Revision as of 20:01, 19 August 2015

Acronyms
CIA
Confidentiality, Integrity, and Availability
DAG
Directed Acyclic Graph
FSM
Functional Size Measurement
INCOSE
International Council on Systems Engineering
UML
Unified Modeling Language
SysML
Systems Modeling Language
Introduction

The Software Requirements knowledge area (KA) is concerned with the elicitation, analysis, specification, and validation of software requirements as well as the management of requirements during the whole life cycle of the software product. It is widely acknowledged amongst researchers and industry practitioners that software projects are critically vulnerable when the requirements-related activities are poorly performed.

Software requirements express the needs and constraints placed on a software product that contribute to the solution of some real-world problem.

The term “requirements engineering” is widely used in the field to denote the systematic handling of requirements. For reasons of consistency, the term “engineering” will not be used in this KA other than for software engineering per se. For the same reason, “requirements engineer,” a term which appears in some of the literature, will not be used either. Instead, the term “software engineer” or, in some specific cases, “requirements specialist” will be used, the latter where the role in question is usually performed by an individual other than a software engineer. This does not imply, however, that a software engineer could not perform the function.
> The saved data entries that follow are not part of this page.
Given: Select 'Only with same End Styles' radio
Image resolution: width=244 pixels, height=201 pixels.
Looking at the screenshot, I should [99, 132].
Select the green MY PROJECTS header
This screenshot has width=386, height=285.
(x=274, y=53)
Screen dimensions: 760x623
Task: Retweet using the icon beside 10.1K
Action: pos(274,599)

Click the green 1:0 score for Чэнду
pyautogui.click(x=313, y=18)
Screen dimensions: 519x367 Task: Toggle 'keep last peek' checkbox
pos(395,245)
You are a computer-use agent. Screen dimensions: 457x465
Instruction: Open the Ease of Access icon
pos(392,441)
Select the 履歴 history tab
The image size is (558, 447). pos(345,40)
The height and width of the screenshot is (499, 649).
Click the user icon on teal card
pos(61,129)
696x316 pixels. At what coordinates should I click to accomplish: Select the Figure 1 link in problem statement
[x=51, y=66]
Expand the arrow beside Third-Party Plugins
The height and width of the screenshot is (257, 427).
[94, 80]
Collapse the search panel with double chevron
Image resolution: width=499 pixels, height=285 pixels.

A risk inherent in the proposed breakdown is that a waterfall-like process may be inferred. To guard against this, topic 2, Requirements Process, is designed to provide a high-level overview of the requirements process by setting out the resources and constraints under which the process operates and which act to configure it.

An alternate decomposition could use a product-based structure (system requirements, software requirements, prototypes, use cases, and so on). The process-based breakdown reflects the fact that the requirements process, if it is to be successful, must be considered as a process involving complex, tightly coupled activities (both sequential and concurrent), rather than as a discrete, one-off activity performed at the outset of a software development project.

The Software Requirements KA is related closely to the Software Design, Software Testing, Software Maintenance, Software Configuration Management, Software Engineering Management, Software Engineering Process, Software Engineering Models and Methods, and Software Quality KAs.

Breakdown of Topics for Software Requirements

The breakdown of topics for the Software Requirements KA is shown in Figure 1.1.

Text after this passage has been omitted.